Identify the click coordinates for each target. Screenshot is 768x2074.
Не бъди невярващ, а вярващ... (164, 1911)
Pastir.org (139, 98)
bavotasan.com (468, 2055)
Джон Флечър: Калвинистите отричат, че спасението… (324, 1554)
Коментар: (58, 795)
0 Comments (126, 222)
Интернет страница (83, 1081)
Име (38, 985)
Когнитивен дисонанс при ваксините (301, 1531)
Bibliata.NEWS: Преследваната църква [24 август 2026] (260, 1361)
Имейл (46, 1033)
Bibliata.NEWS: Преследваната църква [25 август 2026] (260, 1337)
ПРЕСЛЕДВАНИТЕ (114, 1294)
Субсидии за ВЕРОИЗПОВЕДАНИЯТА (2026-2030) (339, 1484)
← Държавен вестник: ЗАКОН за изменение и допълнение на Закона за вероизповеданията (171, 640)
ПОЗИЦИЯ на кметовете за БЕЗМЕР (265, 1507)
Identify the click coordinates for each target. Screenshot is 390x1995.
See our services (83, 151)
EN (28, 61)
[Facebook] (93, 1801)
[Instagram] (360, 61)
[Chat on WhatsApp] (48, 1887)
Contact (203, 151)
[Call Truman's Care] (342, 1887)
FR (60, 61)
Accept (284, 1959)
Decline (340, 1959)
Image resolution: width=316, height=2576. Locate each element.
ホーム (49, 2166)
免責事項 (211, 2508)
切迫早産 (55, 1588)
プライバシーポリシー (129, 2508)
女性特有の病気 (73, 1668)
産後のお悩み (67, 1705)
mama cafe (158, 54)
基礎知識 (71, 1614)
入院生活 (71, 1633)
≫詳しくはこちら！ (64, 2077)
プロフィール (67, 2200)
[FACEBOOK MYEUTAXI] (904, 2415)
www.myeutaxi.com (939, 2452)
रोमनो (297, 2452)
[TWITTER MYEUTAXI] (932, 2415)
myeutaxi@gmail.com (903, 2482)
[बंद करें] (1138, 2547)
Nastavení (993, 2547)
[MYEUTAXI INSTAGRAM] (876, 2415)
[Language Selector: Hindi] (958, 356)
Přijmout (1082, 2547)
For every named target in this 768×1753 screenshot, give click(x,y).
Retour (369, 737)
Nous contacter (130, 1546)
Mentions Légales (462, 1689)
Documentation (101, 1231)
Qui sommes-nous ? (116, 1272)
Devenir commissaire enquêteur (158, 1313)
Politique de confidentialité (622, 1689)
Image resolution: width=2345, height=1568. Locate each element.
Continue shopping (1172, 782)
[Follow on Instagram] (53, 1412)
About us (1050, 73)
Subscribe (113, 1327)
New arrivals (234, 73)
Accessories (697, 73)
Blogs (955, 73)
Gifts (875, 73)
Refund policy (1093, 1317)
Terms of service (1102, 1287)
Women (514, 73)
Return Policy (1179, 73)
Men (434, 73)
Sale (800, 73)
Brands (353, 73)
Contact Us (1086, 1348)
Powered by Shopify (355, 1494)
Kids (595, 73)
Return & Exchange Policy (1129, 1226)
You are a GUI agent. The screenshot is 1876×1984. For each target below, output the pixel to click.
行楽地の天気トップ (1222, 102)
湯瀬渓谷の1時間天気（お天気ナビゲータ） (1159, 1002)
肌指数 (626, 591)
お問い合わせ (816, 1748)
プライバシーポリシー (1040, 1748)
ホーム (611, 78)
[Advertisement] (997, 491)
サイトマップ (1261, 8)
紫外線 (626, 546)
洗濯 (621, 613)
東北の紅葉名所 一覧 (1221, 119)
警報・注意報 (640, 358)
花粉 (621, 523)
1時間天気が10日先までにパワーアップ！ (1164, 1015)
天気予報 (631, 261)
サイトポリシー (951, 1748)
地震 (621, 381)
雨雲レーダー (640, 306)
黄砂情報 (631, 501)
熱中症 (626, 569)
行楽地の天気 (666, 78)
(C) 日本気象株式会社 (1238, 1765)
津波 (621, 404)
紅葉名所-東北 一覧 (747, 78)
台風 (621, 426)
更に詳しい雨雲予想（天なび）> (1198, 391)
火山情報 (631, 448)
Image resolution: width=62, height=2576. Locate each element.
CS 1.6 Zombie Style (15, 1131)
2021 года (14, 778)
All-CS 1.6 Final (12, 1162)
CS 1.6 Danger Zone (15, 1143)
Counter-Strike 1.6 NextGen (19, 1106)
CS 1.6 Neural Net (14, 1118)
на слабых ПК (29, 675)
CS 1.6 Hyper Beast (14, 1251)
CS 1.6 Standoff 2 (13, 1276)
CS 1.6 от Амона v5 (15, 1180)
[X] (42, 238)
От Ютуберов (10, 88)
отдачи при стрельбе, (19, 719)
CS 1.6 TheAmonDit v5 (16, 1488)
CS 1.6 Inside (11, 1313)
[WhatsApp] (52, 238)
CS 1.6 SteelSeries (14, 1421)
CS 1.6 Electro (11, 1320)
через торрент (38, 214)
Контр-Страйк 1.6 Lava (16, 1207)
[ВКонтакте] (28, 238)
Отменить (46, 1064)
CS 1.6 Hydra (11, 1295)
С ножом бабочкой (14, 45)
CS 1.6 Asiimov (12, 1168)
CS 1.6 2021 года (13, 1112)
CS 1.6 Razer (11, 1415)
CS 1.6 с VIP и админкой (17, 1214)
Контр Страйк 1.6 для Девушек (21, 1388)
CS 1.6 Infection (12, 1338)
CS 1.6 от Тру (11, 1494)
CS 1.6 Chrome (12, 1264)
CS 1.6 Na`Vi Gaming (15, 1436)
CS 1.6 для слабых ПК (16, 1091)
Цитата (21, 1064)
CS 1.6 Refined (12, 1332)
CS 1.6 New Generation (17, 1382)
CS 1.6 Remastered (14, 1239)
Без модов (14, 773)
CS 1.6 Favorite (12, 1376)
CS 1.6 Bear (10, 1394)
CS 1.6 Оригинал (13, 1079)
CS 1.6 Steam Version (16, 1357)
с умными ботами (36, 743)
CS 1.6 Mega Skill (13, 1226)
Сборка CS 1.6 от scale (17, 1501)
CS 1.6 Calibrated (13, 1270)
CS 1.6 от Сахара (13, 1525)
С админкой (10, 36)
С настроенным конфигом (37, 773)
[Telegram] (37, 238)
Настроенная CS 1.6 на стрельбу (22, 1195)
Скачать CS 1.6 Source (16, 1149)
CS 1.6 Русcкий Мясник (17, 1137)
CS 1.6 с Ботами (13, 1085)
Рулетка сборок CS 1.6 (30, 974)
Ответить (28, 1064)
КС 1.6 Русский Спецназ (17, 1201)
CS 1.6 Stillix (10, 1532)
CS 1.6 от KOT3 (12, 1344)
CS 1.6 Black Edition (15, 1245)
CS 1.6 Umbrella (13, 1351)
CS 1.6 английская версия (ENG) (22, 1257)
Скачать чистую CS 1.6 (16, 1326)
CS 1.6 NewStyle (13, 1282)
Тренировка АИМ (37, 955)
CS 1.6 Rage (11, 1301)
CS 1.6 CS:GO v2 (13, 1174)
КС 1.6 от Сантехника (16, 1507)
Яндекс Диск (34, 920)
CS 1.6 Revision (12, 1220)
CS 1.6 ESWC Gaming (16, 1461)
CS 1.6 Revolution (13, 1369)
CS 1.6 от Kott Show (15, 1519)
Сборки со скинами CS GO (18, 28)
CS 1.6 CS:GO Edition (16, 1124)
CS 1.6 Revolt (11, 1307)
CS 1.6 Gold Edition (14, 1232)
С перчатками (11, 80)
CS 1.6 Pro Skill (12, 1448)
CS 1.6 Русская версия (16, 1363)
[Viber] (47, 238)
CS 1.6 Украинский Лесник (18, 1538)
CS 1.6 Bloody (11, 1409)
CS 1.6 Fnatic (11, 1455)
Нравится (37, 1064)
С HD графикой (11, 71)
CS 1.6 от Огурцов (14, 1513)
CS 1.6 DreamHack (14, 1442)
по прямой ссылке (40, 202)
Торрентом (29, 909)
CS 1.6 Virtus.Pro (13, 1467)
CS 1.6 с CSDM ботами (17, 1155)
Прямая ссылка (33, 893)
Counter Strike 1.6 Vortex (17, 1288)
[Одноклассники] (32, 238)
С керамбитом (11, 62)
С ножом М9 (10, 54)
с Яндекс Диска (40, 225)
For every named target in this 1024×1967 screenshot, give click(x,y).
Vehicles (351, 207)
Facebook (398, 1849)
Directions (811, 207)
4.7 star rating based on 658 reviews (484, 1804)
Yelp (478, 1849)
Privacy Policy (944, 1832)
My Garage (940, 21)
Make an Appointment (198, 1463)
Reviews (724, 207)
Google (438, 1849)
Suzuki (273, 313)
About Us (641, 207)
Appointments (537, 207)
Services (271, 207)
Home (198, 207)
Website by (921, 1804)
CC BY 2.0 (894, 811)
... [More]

- [Prompt]:
Retype exactly, and only, the lines above from the one where "CS 1.6 Hydra (11, 1295)" occurs up to and including the one where "CS 1.6 от Тру (11, 1494)" occurs.

- [Your solution]:
CS 1.6 Hydra (11, 1295)
С ножом бабочкой (14, 45)
CS 1.6 Asiimov (12, 1168)
CS 1.6 2021 года (13, 1112)
CS 1.6 Razer (11, 1415)
CS 1.6 с VIP и админкой (17, 1214)
Контр Страйк 1.6 для Девушек (21, 1388)
CS 1.6 Infection (12, 1338)
CS 1.6 от Тру (11, 1494)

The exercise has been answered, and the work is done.